Data listing
** Begin **
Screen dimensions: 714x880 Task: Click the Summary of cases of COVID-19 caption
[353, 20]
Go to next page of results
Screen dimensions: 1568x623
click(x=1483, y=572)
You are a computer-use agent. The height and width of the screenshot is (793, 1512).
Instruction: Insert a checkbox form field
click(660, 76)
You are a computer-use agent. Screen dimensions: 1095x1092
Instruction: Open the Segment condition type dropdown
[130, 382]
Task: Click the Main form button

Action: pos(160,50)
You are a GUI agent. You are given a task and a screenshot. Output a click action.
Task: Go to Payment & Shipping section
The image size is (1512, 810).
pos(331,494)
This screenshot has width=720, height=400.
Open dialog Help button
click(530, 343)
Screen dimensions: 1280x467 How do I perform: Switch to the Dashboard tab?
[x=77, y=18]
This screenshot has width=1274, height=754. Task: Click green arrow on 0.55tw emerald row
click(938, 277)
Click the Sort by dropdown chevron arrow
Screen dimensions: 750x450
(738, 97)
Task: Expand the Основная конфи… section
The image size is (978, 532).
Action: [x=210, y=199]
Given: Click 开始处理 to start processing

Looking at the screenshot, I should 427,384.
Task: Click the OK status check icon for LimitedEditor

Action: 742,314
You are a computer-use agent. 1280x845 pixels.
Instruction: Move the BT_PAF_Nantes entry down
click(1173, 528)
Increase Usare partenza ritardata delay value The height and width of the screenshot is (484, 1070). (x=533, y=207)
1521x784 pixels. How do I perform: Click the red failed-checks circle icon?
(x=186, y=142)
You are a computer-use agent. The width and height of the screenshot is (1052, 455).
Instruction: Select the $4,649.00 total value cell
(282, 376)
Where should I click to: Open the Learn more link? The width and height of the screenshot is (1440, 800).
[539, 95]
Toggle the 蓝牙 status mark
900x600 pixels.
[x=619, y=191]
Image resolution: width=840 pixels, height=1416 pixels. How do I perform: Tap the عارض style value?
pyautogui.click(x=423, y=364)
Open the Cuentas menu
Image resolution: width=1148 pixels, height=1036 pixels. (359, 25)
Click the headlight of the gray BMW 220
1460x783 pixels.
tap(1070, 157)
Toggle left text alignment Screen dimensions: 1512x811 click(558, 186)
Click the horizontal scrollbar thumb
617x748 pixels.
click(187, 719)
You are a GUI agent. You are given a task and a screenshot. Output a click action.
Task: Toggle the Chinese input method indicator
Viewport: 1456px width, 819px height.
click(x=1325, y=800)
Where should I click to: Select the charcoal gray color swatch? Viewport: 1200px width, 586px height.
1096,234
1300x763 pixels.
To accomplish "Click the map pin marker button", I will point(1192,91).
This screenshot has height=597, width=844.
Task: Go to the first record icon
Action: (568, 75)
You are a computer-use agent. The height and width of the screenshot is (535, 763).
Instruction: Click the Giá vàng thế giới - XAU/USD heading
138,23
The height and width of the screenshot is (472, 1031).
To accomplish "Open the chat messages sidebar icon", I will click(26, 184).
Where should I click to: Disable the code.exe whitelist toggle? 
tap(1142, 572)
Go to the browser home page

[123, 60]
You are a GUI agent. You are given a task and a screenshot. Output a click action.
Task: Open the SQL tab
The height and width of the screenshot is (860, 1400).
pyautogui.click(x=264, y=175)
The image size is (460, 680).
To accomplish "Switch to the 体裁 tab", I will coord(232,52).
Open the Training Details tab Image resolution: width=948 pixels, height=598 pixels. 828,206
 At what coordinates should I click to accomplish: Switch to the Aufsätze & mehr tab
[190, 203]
** End **
**PROBLEM REQUIREMENTS**:
Copy every line of the data above verbatim, without changing anything.

**FINISHED ANSWER**:
Screen dimensions: 714x880 Task: Click the Summary of cases of COVID-19 caption
[353, 20]
Go to next page of results
Screen dimensions: 1568x623
click(x=1483, y=572)
You are a computer-use agent. The height and width of the screenshot is (793, 1512).
Instruction: Insert a checkbox form field
click(660, 76)
You are a computer-use agent. Screen dimensions: 1095x1092
Instruction: Open the Segment condition type dropdown
[130, 382]
Task: Click the Main form button

Action: pos(160,50)
You are a GUI agent. You are given a task and a screenshot. Output a click action.
Task: Go to Payment & Shipping section
The image size is (1512, 810).
pos(331,494)
This screenshot has width=720, height=400.
Open dialog Help button
click(530, 343)
Screen dimensions: 1280x467 How do I perform: Switch to the Dashboard tab?
[x=77, y=18]
This screenshot has width=1274, height=754. Task: Click green arrow on 0.55tw emerald row
click(938, 277)
Click the Sort by dropdown chevron arrow
Screen dimensions: 750x450
(738, 97)
Task: Expand the Основная конфи… section
The image size is (978, 532).
Action: [x=210, y=199]
Given: Click 开始处理 to start processing

Looking at the screenshot, I should 427,384.
Task: Click the OK status check icon for LimitedEditor

Action: 742,314
You are a computer-use agent. 1280x845 pixels.
Instruction: Move the BT_PAF_Nantes entry down
click(1173, 528)
Increase Usare partenza ritardata delay value The height and width of the screenshot is (484, 1070). (x=533, y=207)
1521x784 pixels. How do I perform: Click the red failed-checks circle icon?
(x=186, y=142)
You are a computer-use agent. The width and height of the screenshot is (1052, 455).
Instruction: Select the $4,649.00 total value cell
(282, 376)
Where should I click to: Open the Learn more link? The width and height of the screenshot is (1440, 800).
[539, 95]
Toggle the 蓝牙 status mark
900x600 pixels.
[x=619, y=191]
Image resolution: width=840 pixels, height=1416 pixels. How do I perform: Tap the عارض style value?
pyautogui.click(x=423, y=364)
Open the Cuentas menu
Image resolution: width=1148 pixels, height=1036 pixels. (359, 25)
Click the headlight of the gray BMW 220
1460x783 pixels.
tap(1070, 157)
Toggle left text alignment Screen dimensions: 1512x811 click(558, 186)
Click the horizontal scrollbar thumb
617x748 pixels.
click(187, 719)
You are a GUI agent. You are given a task and a screenshot. Output a click action.
Task: Toggle the Chinese input method indicator
Viewport: 1456px width, 819px height.
click(x=1325, y=800)
Where should I click to: Select the charcoal gray color swatch? Viewport: 1200px width, 586px height.
1096,234
1300x763 pixels.
To accomplish "Click the map pin marker button", I will point(1192,91).
This screenshot has height=597, width=844.
Task: Go to the first record icon
Action: (568, 75)
You are a computer-use agent. The height and width of the screenshot is (535, 763).
Instruction: Click the Giá vàng thế giới - XAU/USD heading
138,23
The height and width of the screenshot is (472, 1031).
To accomplish "Open the chat messages sidebar icon", I will click(26, 184).
Where should I click to: Disable the code.exe whitelist toggle? 
tap(1142, 572)
Go to the browser home page

[123, 60]
You are a GUI agent. You are given a task and a screenshot. Output a click action.
Task: Open the SQL tab
The height and width of the screenshot is (860, 1400).
pyautogui.click(x=264, y=175)
The image size is (460, 680).
To accomplish "Switch to the 体裁 tab", I will coord(232,52).
Open the Training Details tab Image resolution: width=948 pixels, height=598 pixels. 828,206
 At what coordinates should I click to accomplish: Switch to the Aufsätze & mehr tab
[190, 203]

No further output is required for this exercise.